The new legislation places various obligations on entities in response to an eligible breach. These include:

  • Assessing whether there are reasonable grounds to believe an eligible data breach has occurred within 30 days of developing a suspicion of such a breach (s 26WH);
  • Once an entity has reasonable grounds to believe there has been an eligible data breach, preparing a statement setting out the contact details of the entity, the nature of the breach and steps it recommends affected individuals take in response (s 26WK). A copy must also be provided to the OAIC; and
  • Taking such steps as are reasonable in the circumstances to notify affected and at risk individuals of the contents of the statement as soon as is practicable. If direct notification is not practicable, the entity must publish the statement on its website and take reasonable steps to publicise its contents (s 26WL).

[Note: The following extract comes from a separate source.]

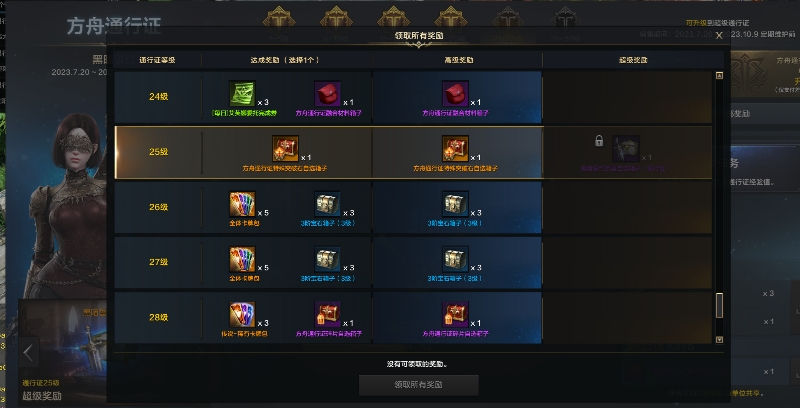Open the 16-20 level tab emblem
Viewport: 800px width, 408px height.
(x=451, y=20)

The OAIC may also direct an entity to notify affected individuals if it becomes aware that there are reasonable grounds to believe that the entity has suffered an eligible data breach (s 26WR).

4.   What are the consequences of non-compliance?

If an entity fails to comply with the new legislation the consequences are, in effect, the same as if the entity had failed to comply with the Australian Privacy Principles. In summary, the main consequences are the risk of a determination to pay compensation (and court proceedings by the OAIC for the payment of compensation if the entity does not comply) and also the risk of paying civil penalties of an amount up to $1.8 million in the case of corporations.

Entities that do not take appropriate steps to notify will also face the other possible consequences which exist under current laws outlined above.

5.   GDPR Data breach notification requirements

Australian businesses need to assess whether or not they will be subject to the new GDPR requirements.

If they are, then they should promptly take steps to comply with them.

The steps required in relation to data breaches are very similar to those under Australian law. Specifically, the GDPR will apply in relation to a breach of security leading to the accidental or unlawful destruction, loss, alteration, unauthorised disclosure of, or access to, personal data transmitted, stored or otherwise processed”. It will require:

  • Data processors to promptly and without undue delay notify data controllers of such an incident; and
  • Data controllers to notify the supervisory authority without undue delay, and if feasible, within 72 hours after becoming aware of it; and
  • To notify affected individuals of data breaches which are likely to pose a high risk for the rights and freedoms of those individuals unless an exception applies.

Penalties for non-compliance are the higher of up to 10,000,000 Euros and 2% of worldwide revenue.

6.   What steps should be taken now to prepare?

In order to comply with the new law, and with existing laws, organisations should ensure that they have data breach response plans in place, and people who are ready and able to implement them at short notice.

Preparation of a plan, and responding to a breach, requires input from legal, information technology, PR and business experts. It is also important to understand your insurance position. Every company should consider the specific issues that might arise in its particular circumstances, including any regulatory considerations specific to its sector and in each jurisdiction in which it operates.

Plans should include details of which experts and business stakeholders to draw upon them including their after-hours contact details. Best practice also includes equipping those experts with sufficient knowledge of systems, the business, and likely scenarios to enable them to work quickly as a team if the worst occurs.

Every business hopes that through good security and training it will avoid being the subject of a major data breach.

The new Australian data breach notification laws provide further reason for entities which carry on business in Australia to put in place measures not only to prevent data breaches, but also to enable those businesses to respond quickly and effectively to any data breaches that do occur.